=== EXERCISE GOAL ===
Transcribe the records below. Leave every word as it is.

----- GIVEN DATA -----

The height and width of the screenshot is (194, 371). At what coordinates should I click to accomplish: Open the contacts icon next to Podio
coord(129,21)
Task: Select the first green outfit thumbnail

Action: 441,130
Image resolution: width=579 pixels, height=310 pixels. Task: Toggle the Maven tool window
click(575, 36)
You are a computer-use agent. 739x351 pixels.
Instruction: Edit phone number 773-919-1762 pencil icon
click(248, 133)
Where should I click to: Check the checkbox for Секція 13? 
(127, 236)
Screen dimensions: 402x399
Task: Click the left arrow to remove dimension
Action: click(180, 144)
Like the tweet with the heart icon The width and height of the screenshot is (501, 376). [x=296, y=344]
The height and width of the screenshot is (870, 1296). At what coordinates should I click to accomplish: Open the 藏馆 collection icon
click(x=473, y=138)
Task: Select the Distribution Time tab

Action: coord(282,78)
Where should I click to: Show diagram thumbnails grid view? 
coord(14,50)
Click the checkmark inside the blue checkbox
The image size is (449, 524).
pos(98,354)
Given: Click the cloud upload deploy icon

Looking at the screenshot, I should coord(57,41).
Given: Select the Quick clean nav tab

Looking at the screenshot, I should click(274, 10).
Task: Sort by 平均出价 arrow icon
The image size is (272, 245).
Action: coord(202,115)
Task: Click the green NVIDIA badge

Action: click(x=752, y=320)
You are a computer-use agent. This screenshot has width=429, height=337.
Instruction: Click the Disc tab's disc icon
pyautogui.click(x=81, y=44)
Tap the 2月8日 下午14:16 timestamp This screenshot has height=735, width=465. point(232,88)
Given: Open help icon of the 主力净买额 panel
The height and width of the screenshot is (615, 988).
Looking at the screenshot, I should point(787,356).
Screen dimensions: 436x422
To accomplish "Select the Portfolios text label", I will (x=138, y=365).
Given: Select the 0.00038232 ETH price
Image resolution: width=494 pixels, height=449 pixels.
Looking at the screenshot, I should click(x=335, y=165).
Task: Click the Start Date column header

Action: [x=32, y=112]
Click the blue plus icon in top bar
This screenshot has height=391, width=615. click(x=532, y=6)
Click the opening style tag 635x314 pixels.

-----

=== TASK RESPONSE ===
The height and width of the screenshot is (194, 371). At what coordinates should I click to accomplish: Open the contacts icon next to Podio
coord(129,21)
Task: Select the first green outfit thumbnail

Action: 441,130
Image resolution: width=579 pixels, height=310 pixels. Task: Toggle the Maven tool window
click(575, 36)
You are a computer-use agent. 739x351 pixels.
Instruction: Edit phone number 773-919-1762 pencil icon
click(248, 133)
Where should I click to: Check the checkbox for Секція 13? 
(127, 236)
Screen dimensions: 402x399
Task: Click the left arrow to remove dimension
Action: click(180, 144)
Like the tweet with the heart icon The width and height of the screenshot is (501, 376). [x=296, y=344]
The height and width of the screenshot is (870, 1296). At what coordinates should I click to accomplish: Open the 藏馆 collection icon
click(x=473, y=138)
Task: Select the Distribution Time tab

Action: coord(282,78)
Where should I click to: Show diagram thumbnails grid view? 
coord(14,50)
Click the checkmark inside the blue checkbox
The image size is (449, 524).
pos(98,354)
Given: Click the cloud upload deploy icon

Looking at the screenshot, I should coord(57,41).
Given: Select the Quick clean nav tab

Looking at the screenshot, I should click(274, 10).
Task: Sort by 平均出价 arrow icon
The image size is (272, 245).
Action: coord(202,115)
Task: Click the green NVIDIA badge

Action: click(x=752, y=320)
You are a computer-use agent. This screenshot has width=429, height=337.
Instruction: Click the Disc tab's disc icon
pyautogui.click(x=81, y=44)
Tap the 2月8日 下午14:16 timestamp This screenshot has height=735, width=465. point(232,88)
Given: Open help icon of the 主力净买额 panel
The height and width of the screenshot is (615, 988).
Looking at the screenshot, I should point(787,356).
Screen dimensions: 436x422
To accomplish "Select the Portfolios text label", I will (x=138, y=365).
Given: Select the 0.00038232 ETH price
Image resolution: width=494 pixels, height=449 pixels.
Looking at the screenshot, I should click(x=335, y=165).
Task: Click the Start Date column header

Action: [x=32, y=112]
Click the blue plus icon in top bar
This screenshot has height=391, width=615. click(x=532, y=6)
Click the opening style tag 635x314 pixels.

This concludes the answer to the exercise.